▸ **Work required**: Starting with the line that contains "Open the Relief Sun Rice + Probiotics title", repeat each line exactly through the final line of the listing. No picture should appear in the copy.
::::
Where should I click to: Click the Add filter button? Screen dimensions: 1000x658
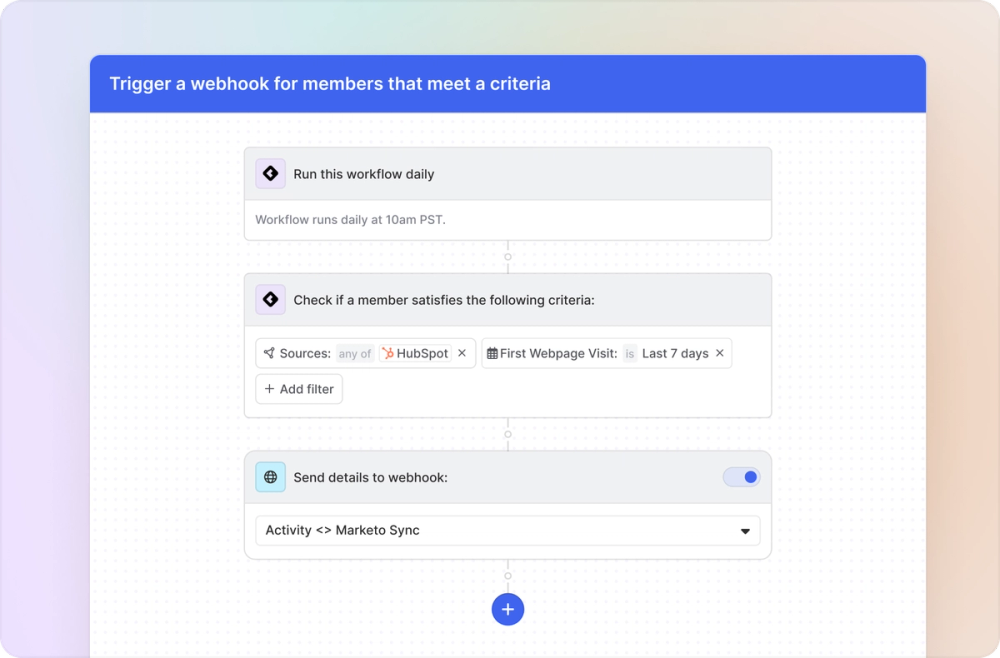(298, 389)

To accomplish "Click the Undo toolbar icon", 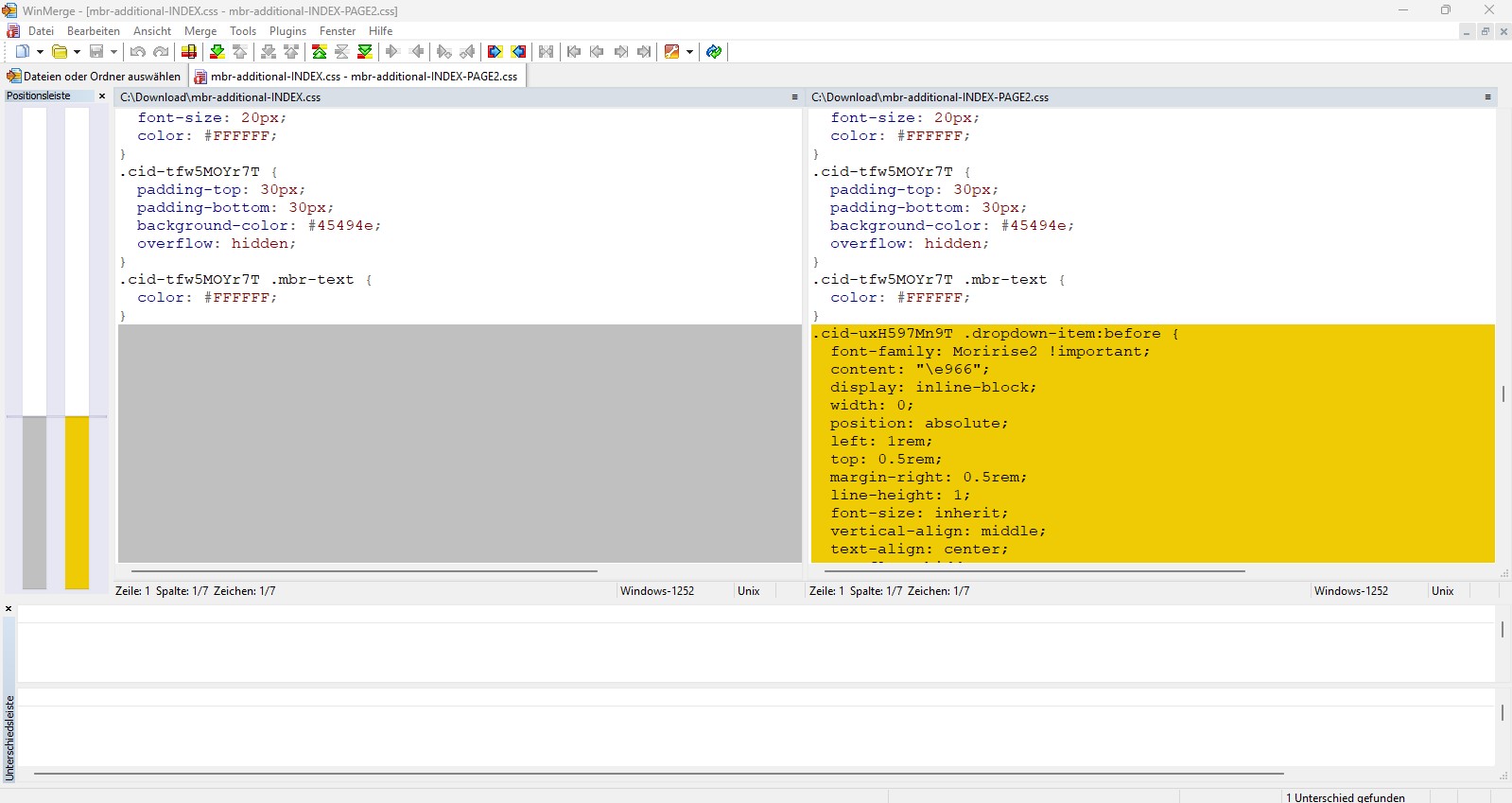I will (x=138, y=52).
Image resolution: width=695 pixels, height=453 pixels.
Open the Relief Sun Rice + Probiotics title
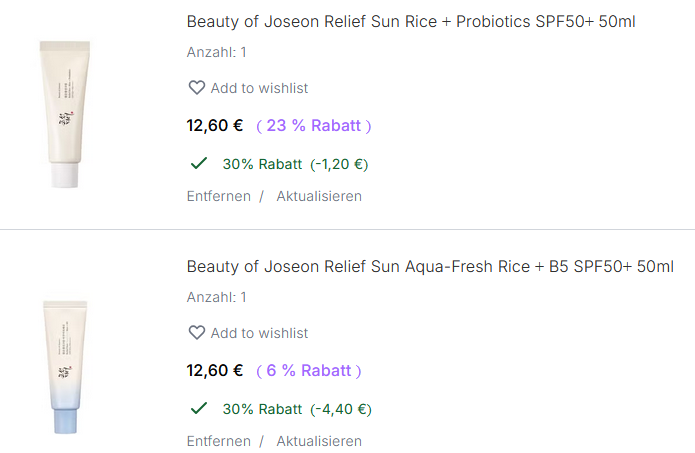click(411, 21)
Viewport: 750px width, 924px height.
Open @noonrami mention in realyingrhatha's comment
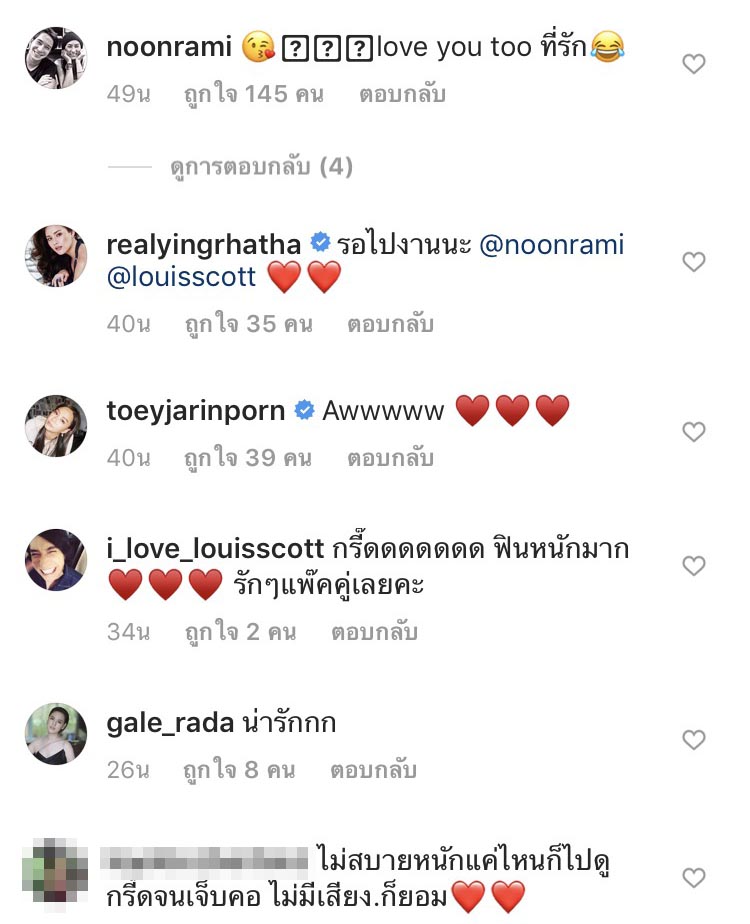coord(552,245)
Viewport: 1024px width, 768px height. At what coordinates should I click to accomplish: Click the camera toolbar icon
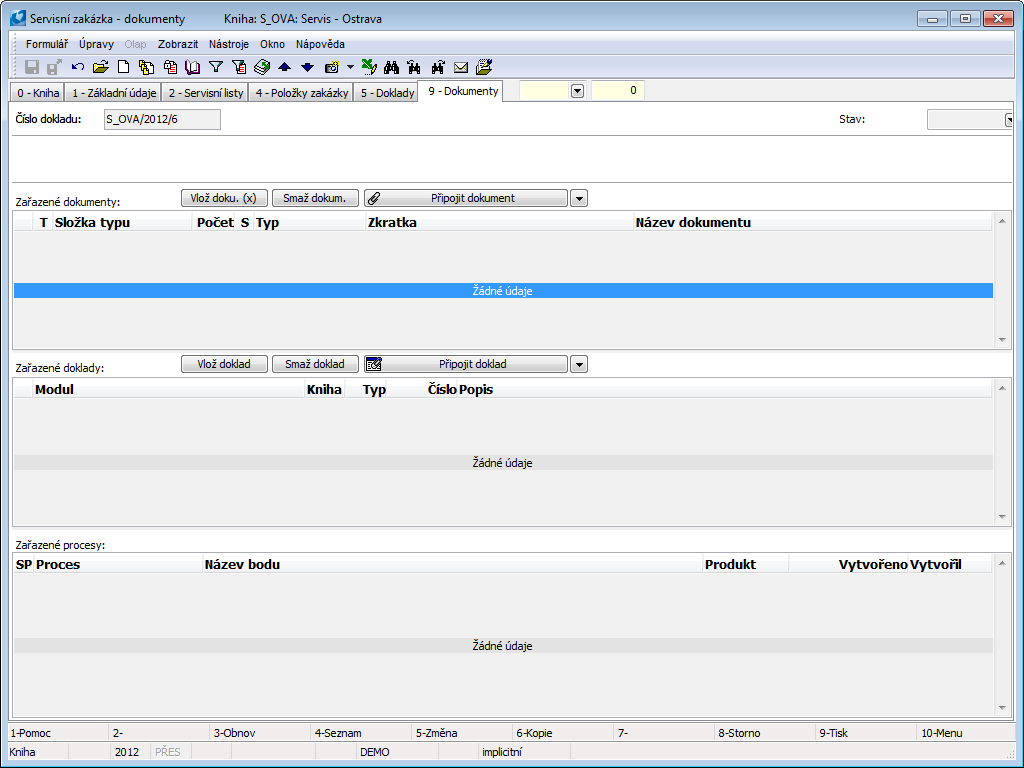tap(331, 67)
::::
▸ **Output of the task**:
Open the Relief Sun Rice + Probiotics title
click(411, 21)
Viewport: 750px width, 924px height.
Open @noonrami mention in realyingrhatha's comment
coord(552,245)
Viewport: 1024px width, 768px height. At what coordinates should I click to accomplish: Click the camera toolbar icon
tap(331, 67)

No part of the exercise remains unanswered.